The ONLY active voice for American Arab Journalists.

Friday, October 30, 2009

In the offices of the New York Times of the American Arab community

Bookmark and Share


I'm in the offices of the Arab American News newspaper in Dearborn Michigan, the capitol of America's Arab American community.

There are about 100 Arab newspapers in this country but the Arab American news is one of the few and maybe the only one that has its own building and a fulltime staff that churns out a newspaper not once a month, not once every two weeks but every week.

Tonight is the deadline and Osama Siblani is working with a full staff of reporters to finish the layout for the latest edition which goes to the press tonight and will be distributed throughout Michigan, the Midwest and other cities across the United States.
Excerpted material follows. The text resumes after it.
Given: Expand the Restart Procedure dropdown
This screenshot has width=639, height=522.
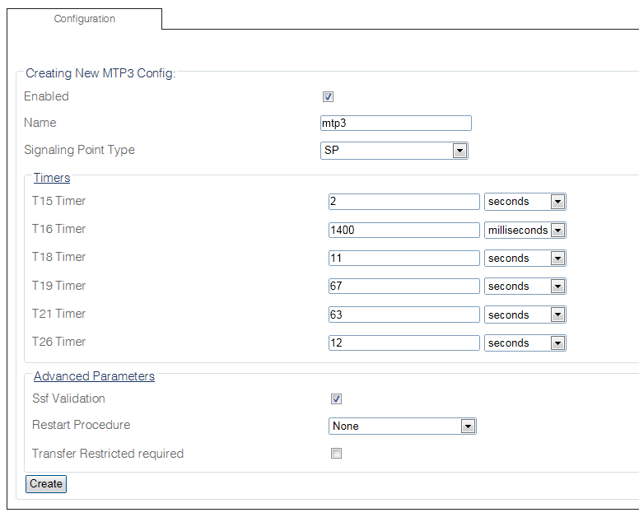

The big news today is the killing of an African American Imam at a mosque in nearby Detroit by the FBI. Six of the imam's followers were arrested. The incident involved a shootout between the members of the mosque and the FBI agents who charged the Imam was planning to organize violent attacks against American targets.

The American press is all over it but the Arab American news, which publishes in Arabic and English, better understands the issues of Islam and the differences between Sunni's, Shi'ites and the African American Islamic sects.

The Arab American News is located on Chase off Ford Avenue in the heart of Dearborn's 30,000 Arabs and Muslims. The newspaper is celebrating its 25th year and is distinguished by publishing one fresh edition every week that is never under 48 pages.

"This issue is 52 pages but the largest we have published is 72 pages," Siblani says between directing the editing of a story and its placement and my queries from a nearby desk.

Siblani is also the president of the Arab American Political Action Committee, which celebrates its 12th Anniversary tonight with a banquet where I will be performing standup comedy and satire on American politics, Arab American life and culture.

The typewriter keys on five computers are buzzing. It reminds me of my days working as the City Hall reporter for the Chicago Sun-Times back in the 1980s and 1990s. It's all done electronically these days. In the old days, we'd call our stories in and dictate the sentences over the telephone. Now, the stories are typed and typeset all in one motion using complex software.

Dearborn is unique for many reasons. It is the one place where all the different Arab sub-groups at least pretend to get along. In Chicago, they stay apart. In Los Angeles, they separate themselves by country clubs. But in Dearborn, they all come together because they recognize that the simple formula for empowerment that power starts at the grass roots level, not at the top offices of the President or the U.S. Congress.

As a result, dozens of candidates, including many of Arab heritage, Muslim and Christian, are running for election in Michigan's general election Tuesday, November 3.

I get this amazing sense of cultural Arab pride when I drive through Dearborn and see the billboards with Arab names and Arabic writing. Every corner has an Arab restaurant, shop or retail establishment.

The names of the candidates vary and represent what every other community continues to try to achieve, complete diversity.

John Bennett. Rose Mary Robinson. Mohamed Okdie. John O'Reilly. Hussein Berry. Abdul Algazali and Abdalla Awwad. One of the candidates creating a buzz is Ali Sayed, a life-long Dearborn resident and only 28 years old who is seeking a position on the Dearborn City council. The list of candidates names running for the Dearborn City Council are all Arab except one, Brian O'Donnell.

The candidates will be feted at the AAPAC dinner and their slogan this year is one that only Dearborn has been able to achieve: "Strength in Unity."

Down the street from the newspaper's offices is the country's only Arab Museum.

Every Arab living in America should make one trip to this city at least to see with their own eyes what true Arab involvement in American society could be like someday in their cities.

It's inspirational. And I'll leave with a sense of where Chicago's divided and distraught American Arab community might one day reach. I hope other cities will also do the same.